Today I collected all the brief competition descriptions on the Kaggle website. I'm interested in how often data science for good type competitions were held and under what conditions. I'd also like to know how they compare to other types of competitions held.
library(tidyverse)
library(lubridate)
library(here)
kaggle <- read_csv(here("data/kaggle_competitions.csv"))
str(kaggle, give.attr = F)
## Classes 'spec_tbl_df', 'tbl_df', 'tbl' and 'data.frame': 339 obs. of 9 variables:
## $ title : chr "Predict Future Sales" "iMaterialist (Fashion) 2019 at FGVC6" "iNaturalist 2019 at FGVC6" "Google Landmark Recognition 2019" ...
## $ short_desc : chr "Final project for \"How to win a data science competition\" Coursera course" "Fine-grained segmentation task for fashion and apparel" "Fine-grained classification spanning a thousand species" "Label famous (and not-so-famous) landmarks in images" ...
## $ category : chr "Playground" "Research" "Research" "Research" ...
## $ prize : chr "Kudos" "Kudos" "Kudos" "$25,000" ...
## $ tags : chr NA NA NA NA ...
## $ kernels_comp : chr NA NA NA NA ...
## $ submission_details: chr NA NA NA NA ...
## $ teams_entered : num 3281 203 209 281 144 ...
## $ deadline : Date, format: "2020-01-02" "2019-06-10" ...
summary(kaggle$deadline)
## Min. 1st Qu. Median Mean 3rd Qu.
## "2010-06-06" "2013-06-05" "2015-06-05" "2015-10-22" "2018-06-04"
## Max. NA's
## "2030-06-01" "3"
There's 339 competitions listed today, most of which have likely finished, lets start with deadlines to get a sense of how many competitions are closing at any time.
kaggle %>%
filter( deadline < ymd(20210101)) %>%
ggplot(aes(deadline)) +
geom_histogram()
## `stat_bin()` using `bins = 30`. Pick better value with `binwidth`.
In recent years, there's been about 35 competitions per year. For the most recent year we can get monthly data, but the deadline is aggregated by year for others because it was derived from statements like "2 years ago".
We can break out the type of comptition held in most recent years.
kaggle %>%
filter( between(deadline, ymd(20180701), ymd(20190701)) ) %>%
ggplot(aes(deadline, fill = category)) +
geom_histogram() +
facet_wrap(~ category) +
scale_x_date(date_labels = "%b") +
labs(title = "Kaggle competitions held from Jul 2018 to Jul 2019",
x = "",
y = "number of competitions") +
guides(fill = F)
## `stat_bin()` using `bins = 30`. Pick better value with `binwidth`.

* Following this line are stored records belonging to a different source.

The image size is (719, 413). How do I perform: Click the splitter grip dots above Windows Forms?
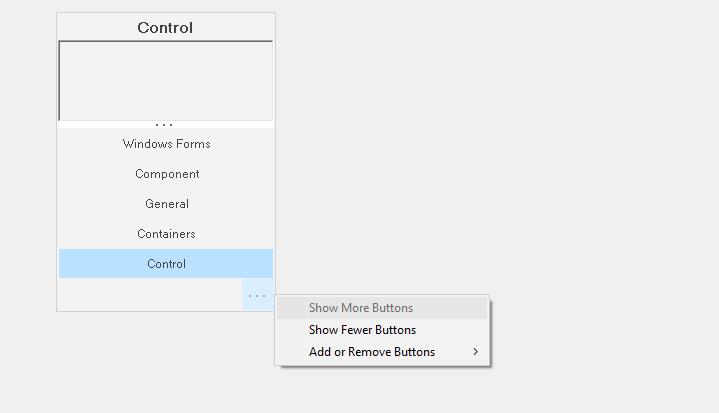(164, 125)
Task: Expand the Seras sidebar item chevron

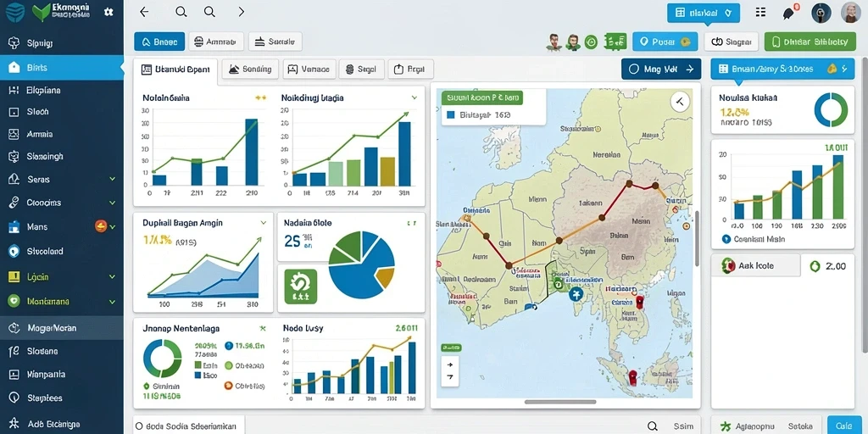Action: coord(113,180)
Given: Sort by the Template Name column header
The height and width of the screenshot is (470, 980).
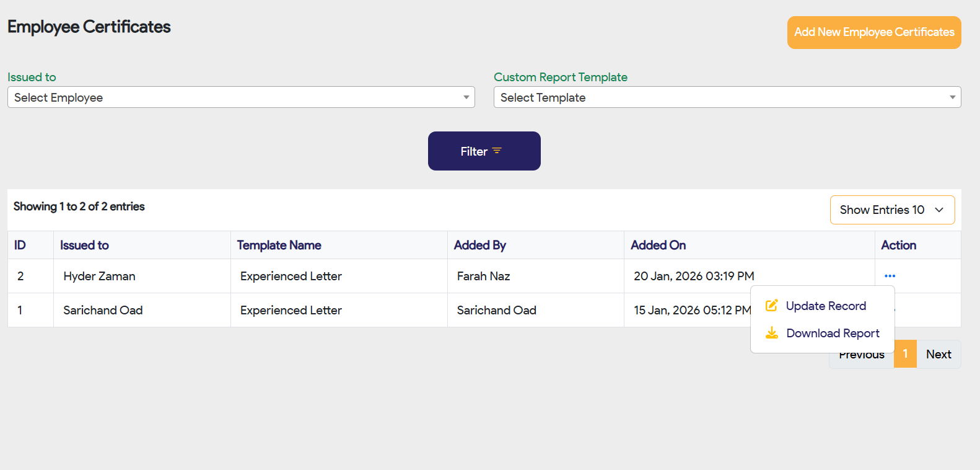Looking at the screenshot, I should click(x=279, y=245).
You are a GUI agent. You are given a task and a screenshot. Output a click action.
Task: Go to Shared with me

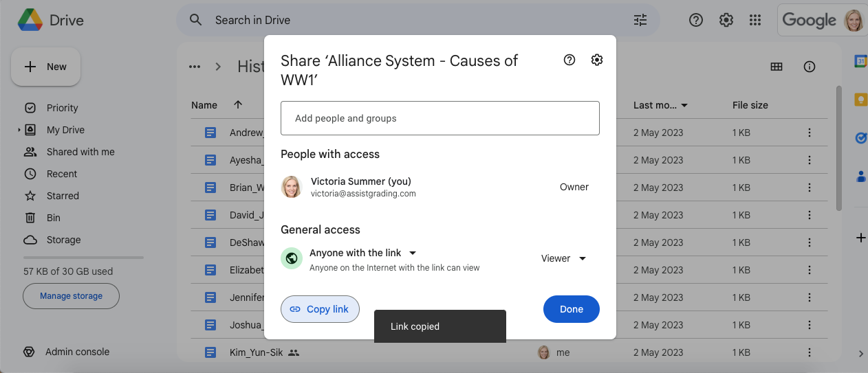pos(80,152)
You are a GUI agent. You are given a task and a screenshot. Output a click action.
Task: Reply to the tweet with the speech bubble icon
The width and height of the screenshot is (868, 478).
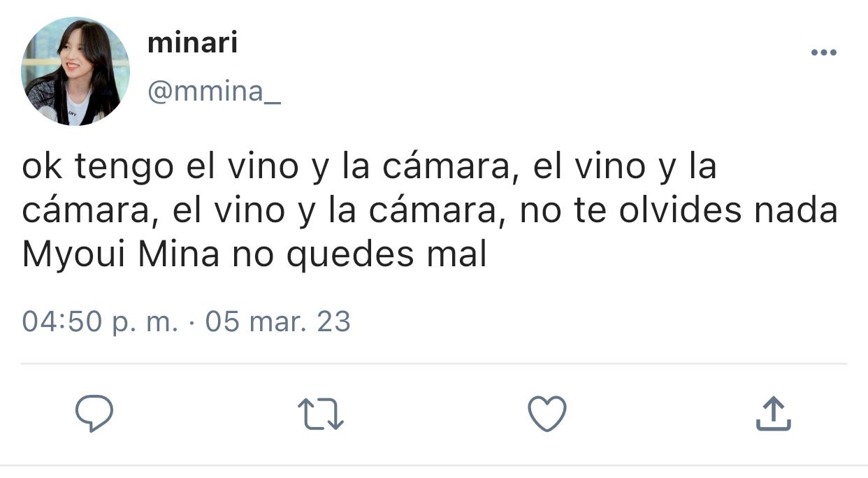coord(94,414)
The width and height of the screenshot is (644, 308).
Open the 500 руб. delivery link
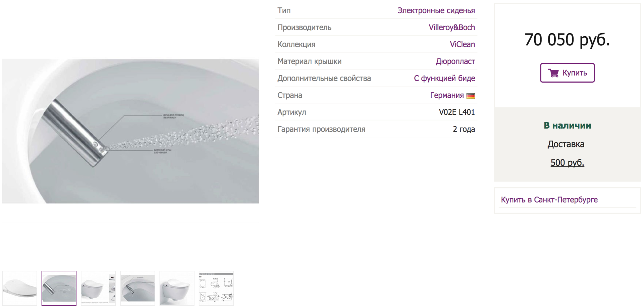coord(567,163)
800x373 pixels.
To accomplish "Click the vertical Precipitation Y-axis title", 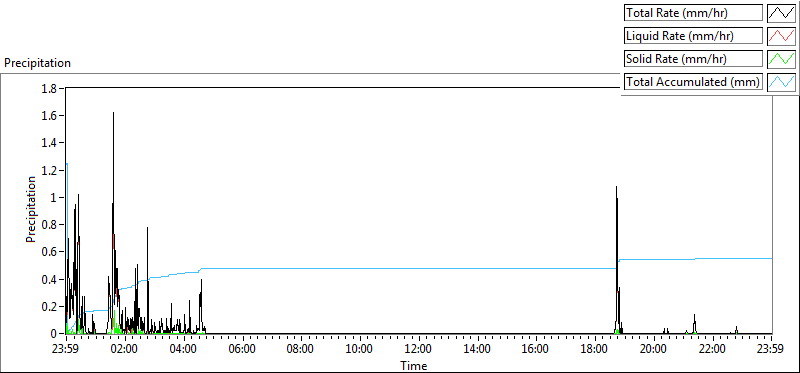I will coord(31,209).
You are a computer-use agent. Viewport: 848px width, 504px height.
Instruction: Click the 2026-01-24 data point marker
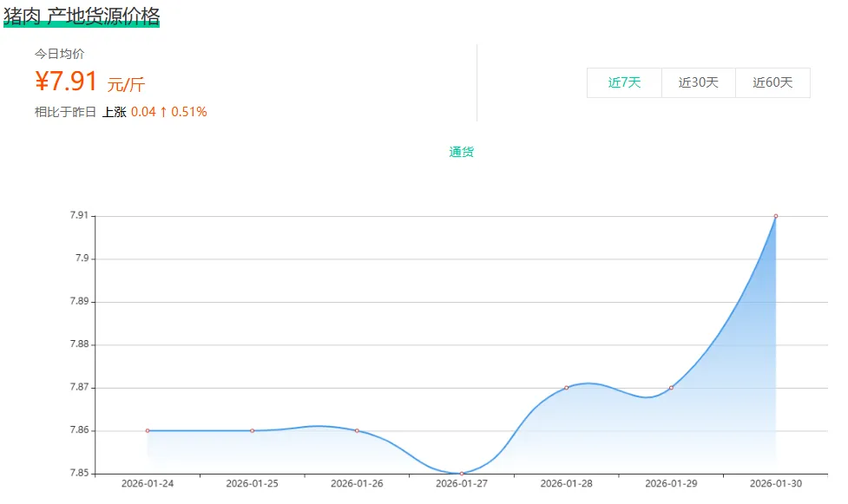[x=148, y=430]
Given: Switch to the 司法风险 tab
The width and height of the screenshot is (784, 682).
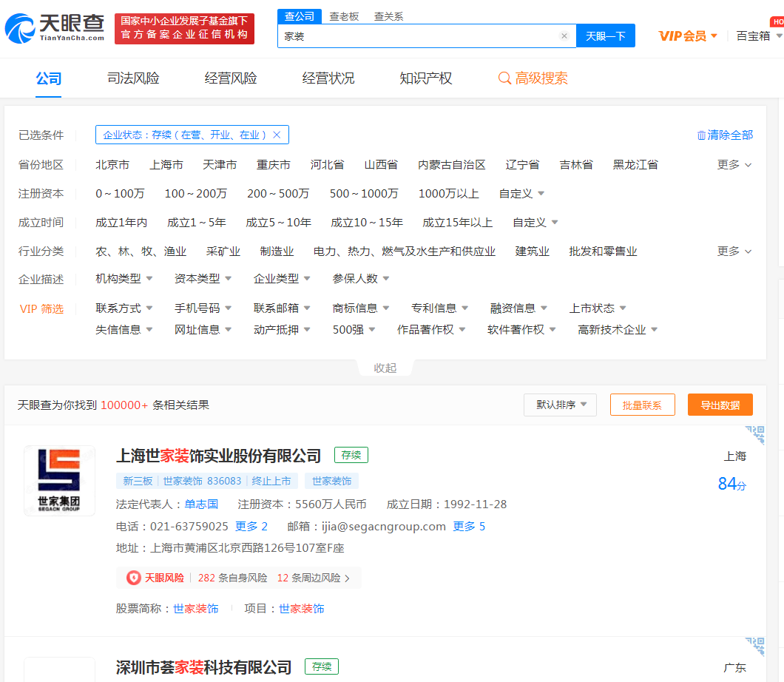Looking at the screenshot, I should (133, 78).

Just to be sure, what type of competitions to data science for good one's get categorized as?
kaggle %>%
filter(str_detect(title, "Good")) %>%
select(title, short_desc)
## # A tibble: 2 x 2
## title short_desc
## <chr> <chr>
## 1 Data Science for Good: Cit~ Help the City of Los Angeles to structure an~
## 2 Data Science for Good: Car~ Match career advice questions with professio~
There's been two other Data Science for Good competitions (Data Science for Good: Center for Policing Equity and Data Science for Good: PASSNYC), however they've been taken off the listings for some reason.
The Data Science for Good competitions are also unique in that they don't have a leaderboard so there is no measure for teams entered. One possible way to still count this would be to perhaps count the unique user codes that are active on the competition (through some measure of kernels or discussions).
That cuts this comparison short, but we can still look at some broad summaries of the rest of Kaggle's competitions. For instance, many teams typically enter a competition?
kaggle %>%
ggplot(aes(teams_entered)) +
geom_histogram()
## `stat_bin()` using `bins = 30`. Pick better value with `binwidth`.
## Warning: Removed 10 rows containing non-finite values (stat_bin).
Most appear to have something in the 10 to 500 range, but there are some serious outliers with over 6,000 teams. Which one's were these?
kaggle %>%
filter(teams_entered > 6000) %>%
select(-kernels_comp, -submission_details, -tags, -category, -deadline)
## # A tibble: 3 x 4
## title short_desc prize teams_entered
## <chr> <chr> <chr> <dbl>
## 1 Titanic: Machine ~ Start here! Predict survival on ~ Knowl~ 11128
## 2 Santander Custome~ Can you identify who will make a~ $65,0~ 8802
## 3 Home Credit Defau~ Can you predict how capable each~ $70,0~ 7198
The ongoing Titanic competition takes the lion's share, a gateway to data science that many people try when they first hear of it (including me!). The others look like they have to do with financial data.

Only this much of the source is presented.